I think that the method systematically underestimates focal length on ultrawide images. For example, here is an iPhone 13 Pro ultrawide image:
MoGe estimates a focal length of 1767.9873 pixels, or about 97 degrees hFOV. But the GT hFOV for this device is about 108 degrees. In testing I have done, there seems to be a pretty consistent bias to underestimate on these.
I don't know of a nice public dataset of images of this kind to show this to you. But I can produce a related behavior by taking a public dataset with known intrinsics (Cambridge Landmarks Dataset) and cropping in the vertical. As the crop gets more extreme, MoGe's estimate gets biased towards being big:
(I attached a jupyter notebook you can use to reproduce these plots: cambridge intrinsics.ipynb.zip).
BTW, it's not reproduced here, but taking a cambridge image and cropping the per-pixel pointcloud, rather than the image itself, does not reproduce this behavior. So, I think it is not a problem with the LM solver step.
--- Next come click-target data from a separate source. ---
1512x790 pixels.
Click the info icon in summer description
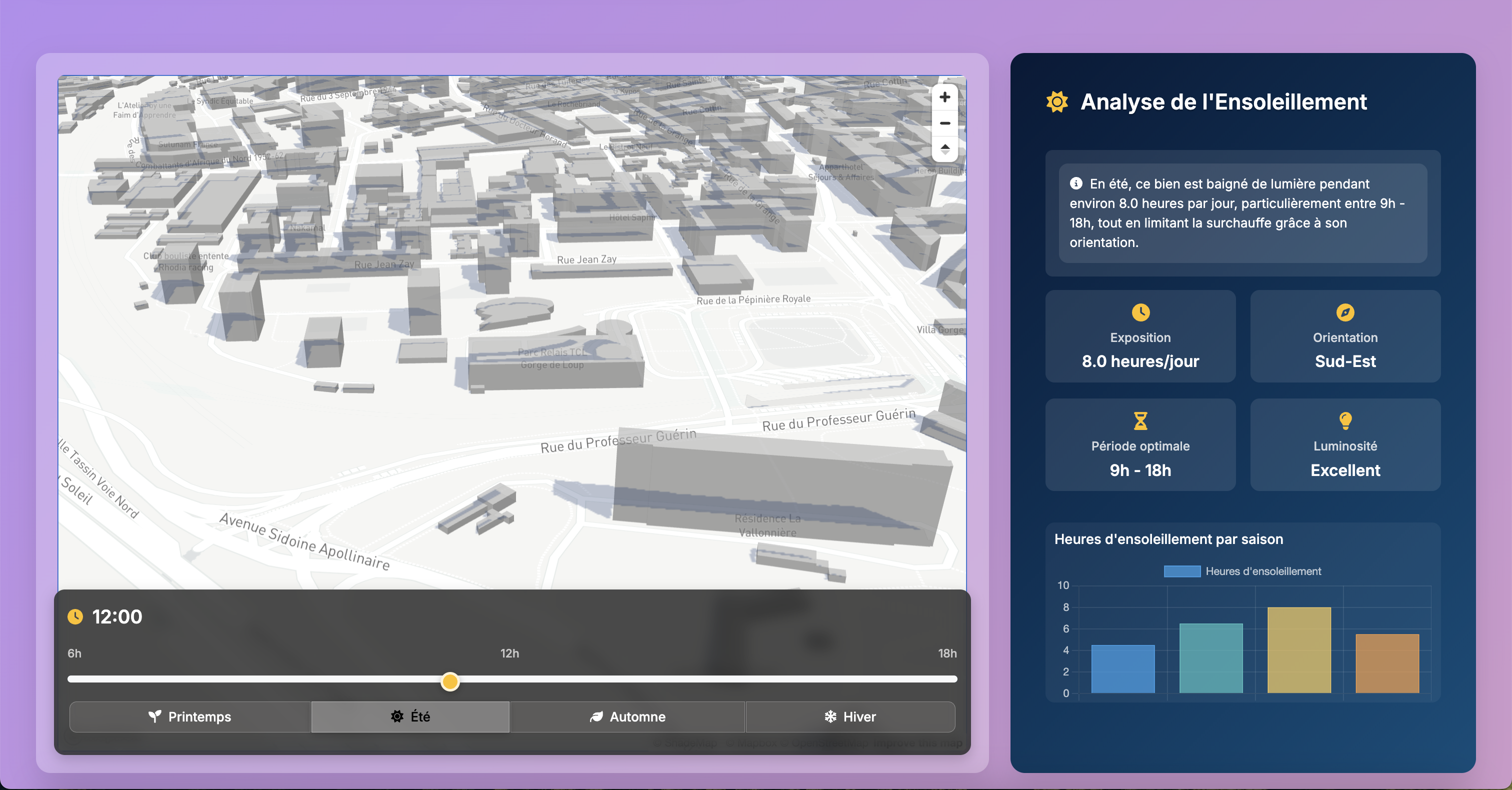pyautogui.click(x=1076, y=184)
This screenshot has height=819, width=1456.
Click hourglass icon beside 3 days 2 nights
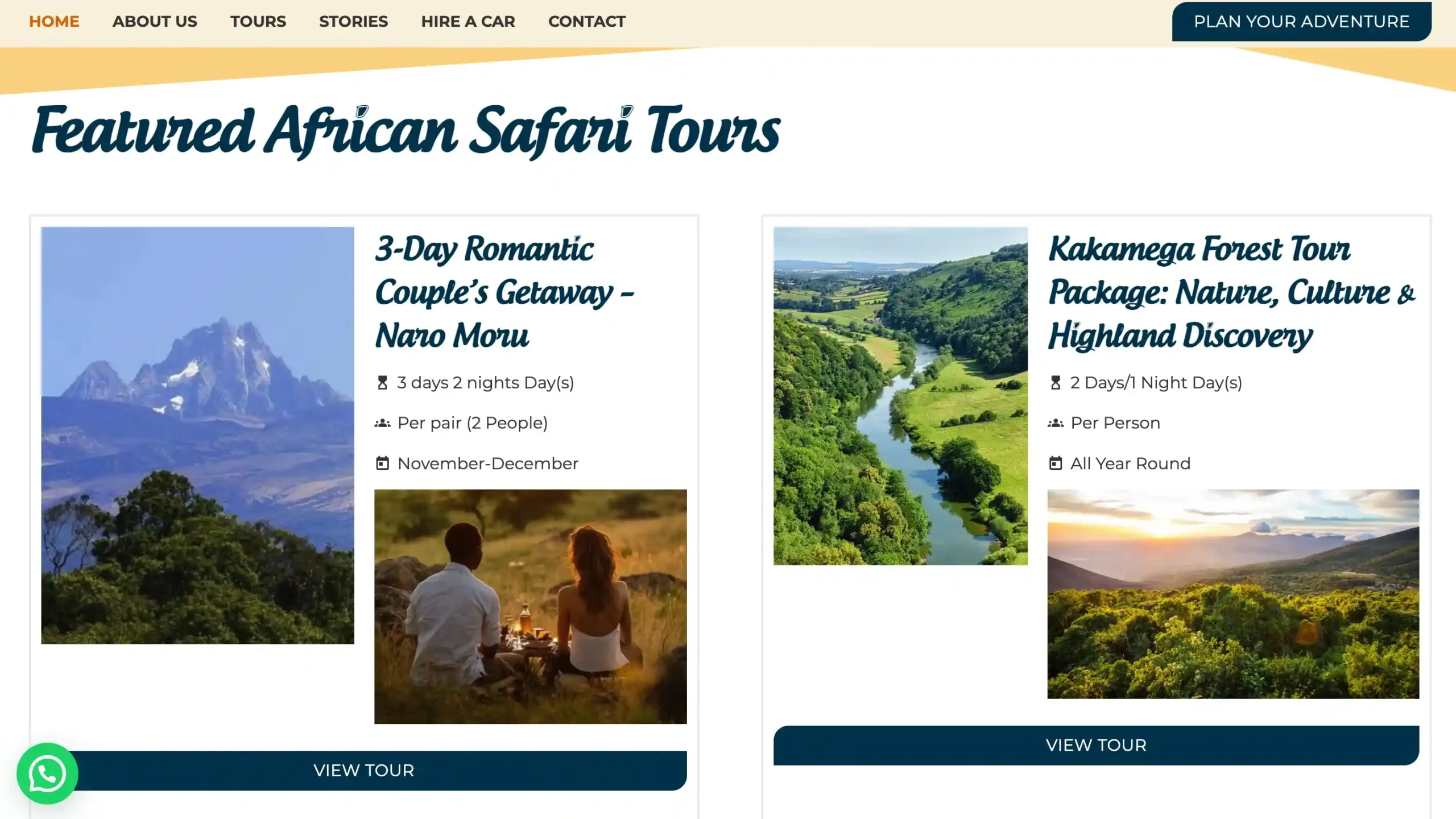(x=382, y=383)
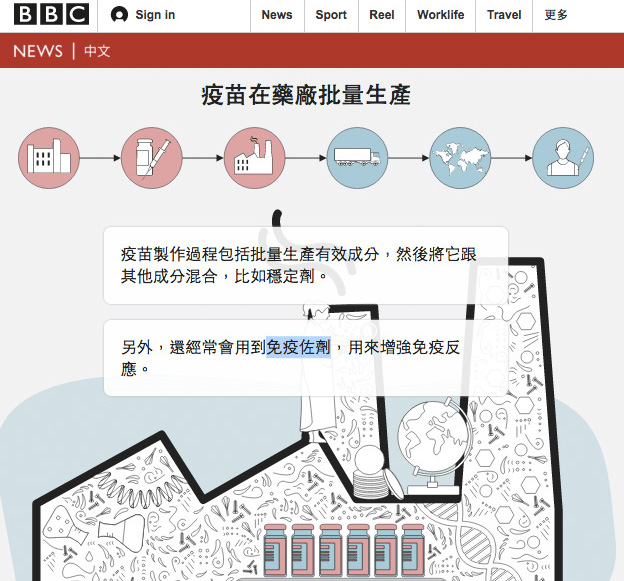This screenshot has width=624, height=581.
Task: Go to the Reel section
Action: coord(382,15)
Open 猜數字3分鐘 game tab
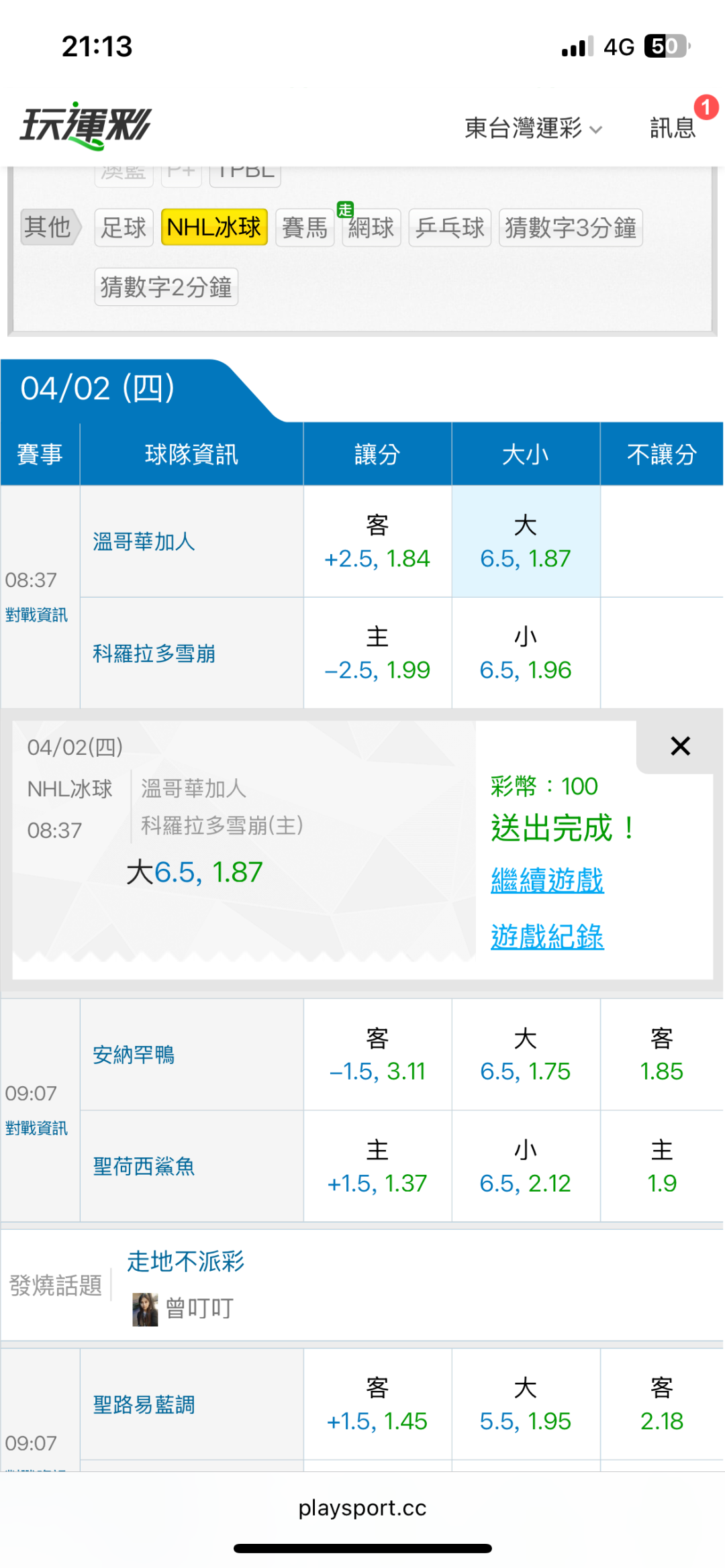 pyautogui.click(x=571, y=228)
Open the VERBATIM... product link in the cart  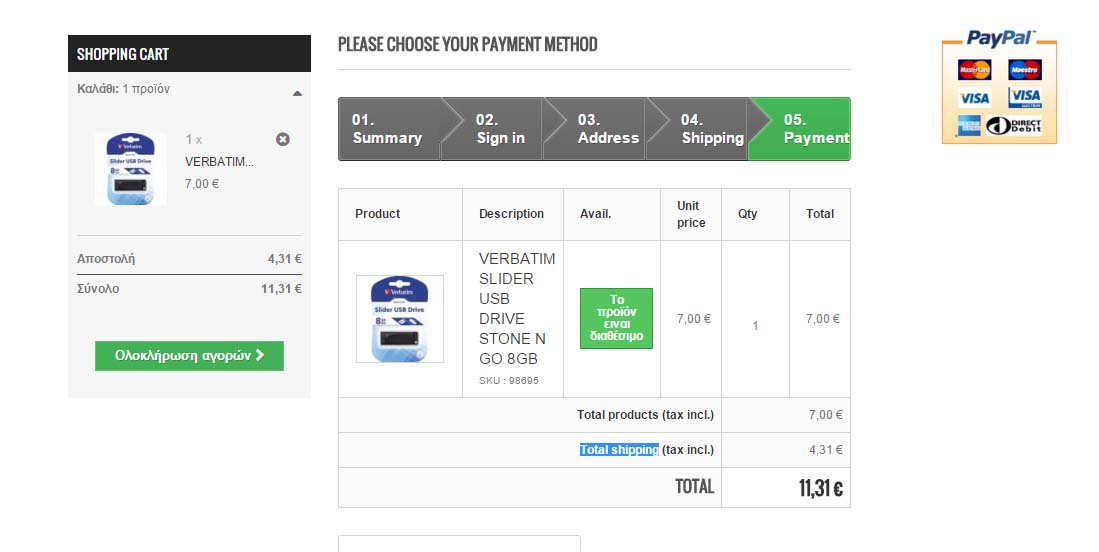219,162
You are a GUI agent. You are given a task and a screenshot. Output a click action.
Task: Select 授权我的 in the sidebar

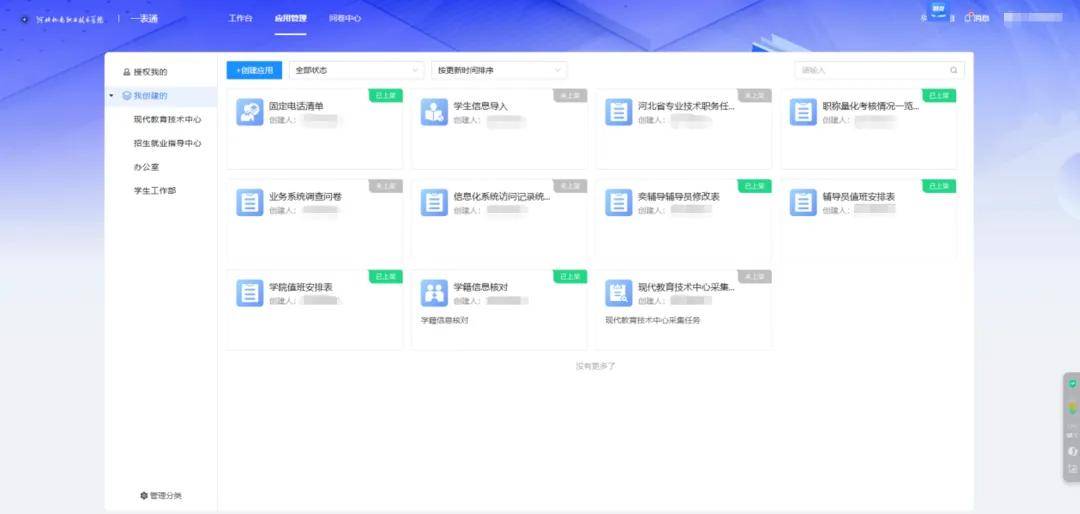pos(150,72)
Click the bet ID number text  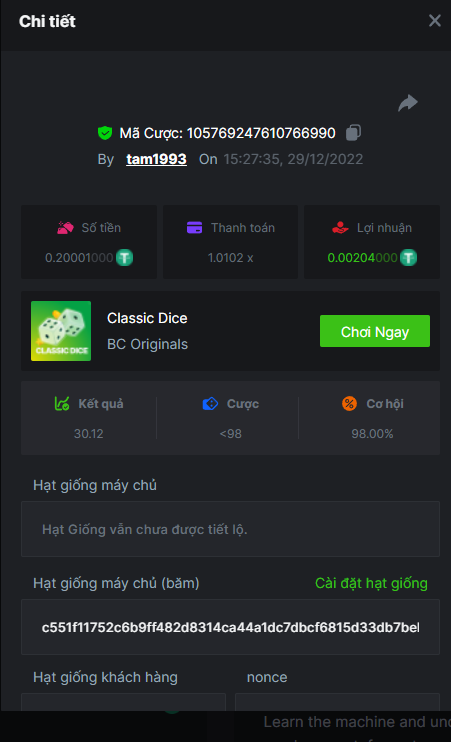tap(261, 133)
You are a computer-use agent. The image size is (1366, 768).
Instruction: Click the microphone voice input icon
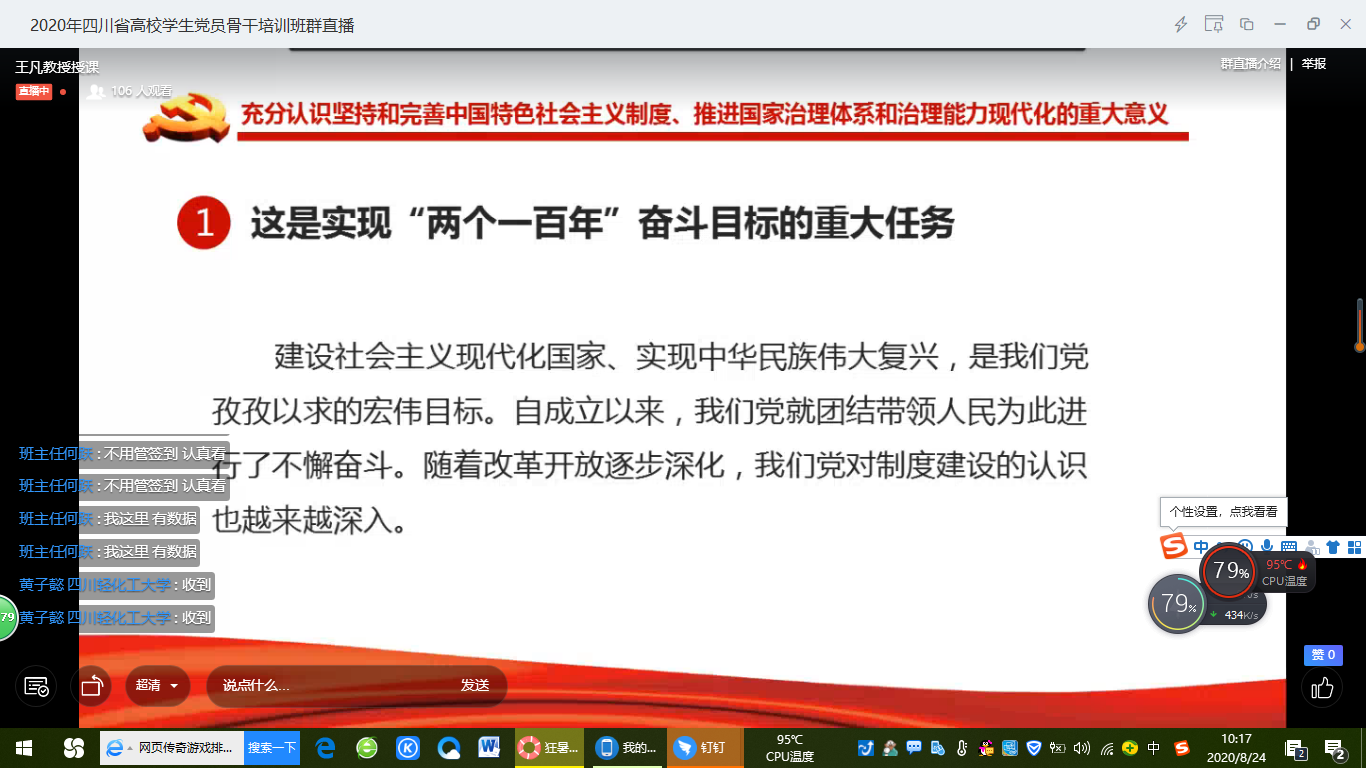point(1267,547)
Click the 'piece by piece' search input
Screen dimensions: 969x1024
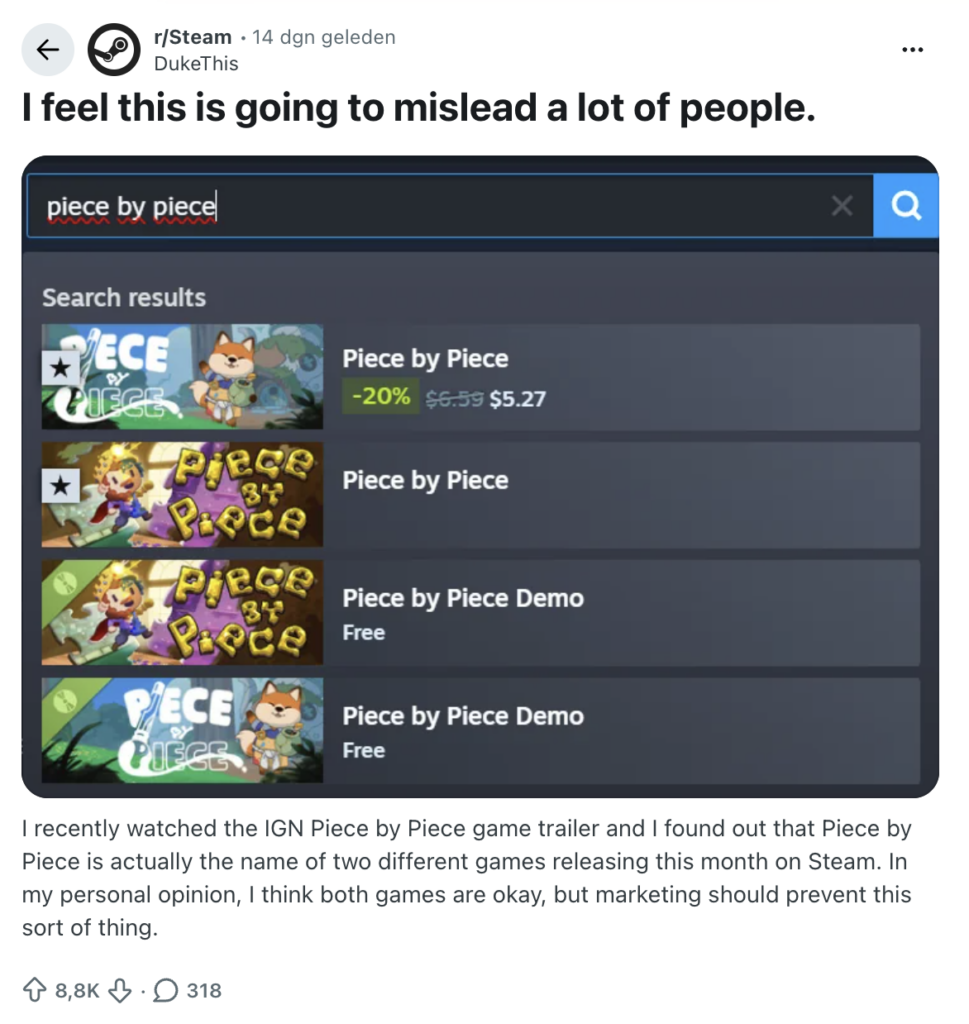pyautogui.click(x=430, y=207)
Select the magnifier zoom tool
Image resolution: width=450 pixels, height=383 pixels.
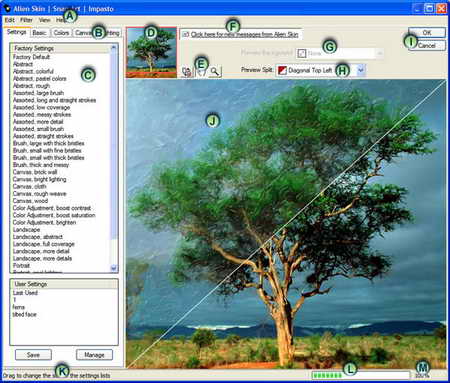click(215, 71)
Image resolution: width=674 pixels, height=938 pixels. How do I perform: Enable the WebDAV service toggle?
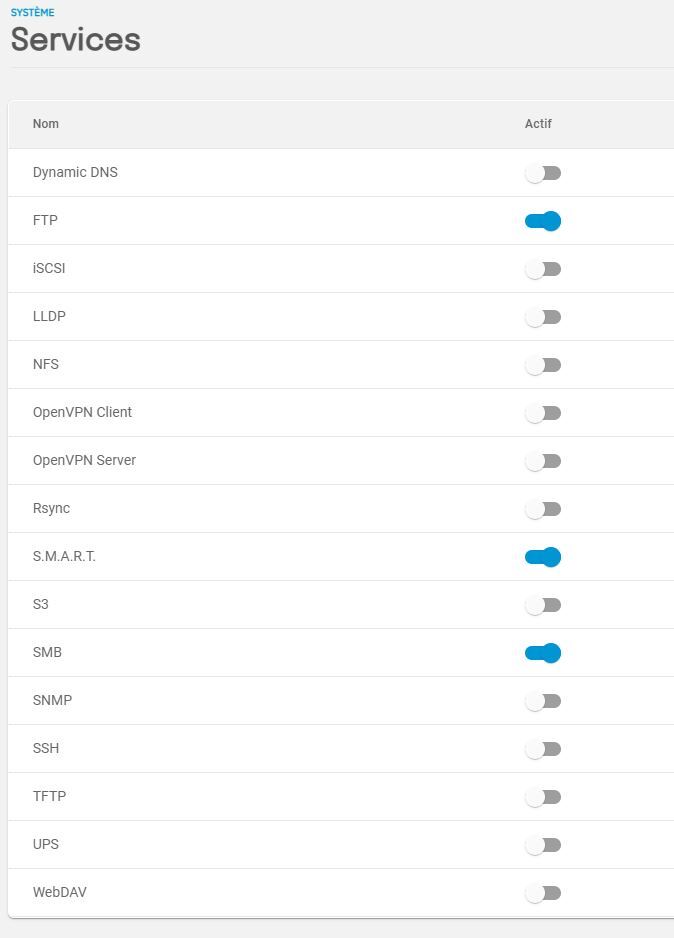coord(543,893)
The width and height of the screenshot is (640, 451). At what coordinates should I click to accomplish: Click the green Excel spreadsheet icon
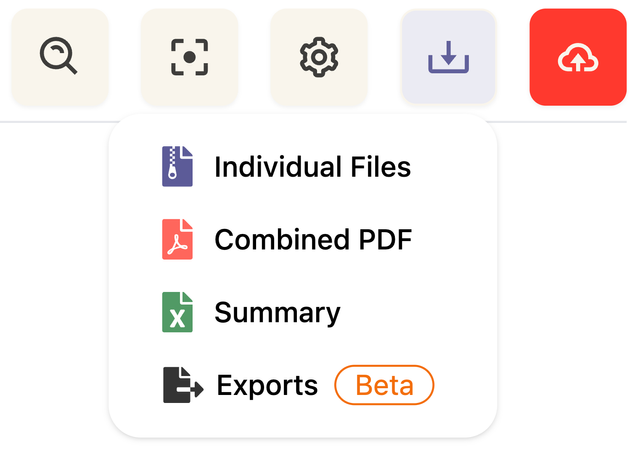pos(177,312)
I wonder if you have any comment or ideas for improving the estimation accuracy here? Is it just that these weird crops/FOVs are well outside the training distribution?
Hi! Apologies for the late reply, and thank you for providing this great experiment! Currently, MoGe is trained on data with a limited range of FOV, typically between 30 and 100 degrees. You can crop an ultra-wide image by an appropriate ratio so that the FOV of the cropped input image falls within the recommended range (45–90 degrees, where the performance is the best).
We will soon release a new model with an extended FOV range and improved image augmentation in training. I tested it with the image above and it predicts 104 degrees (the mean error of MoGe's FOV estimation is about 3 degrees). The new model will be available soon. Thanks for your patience!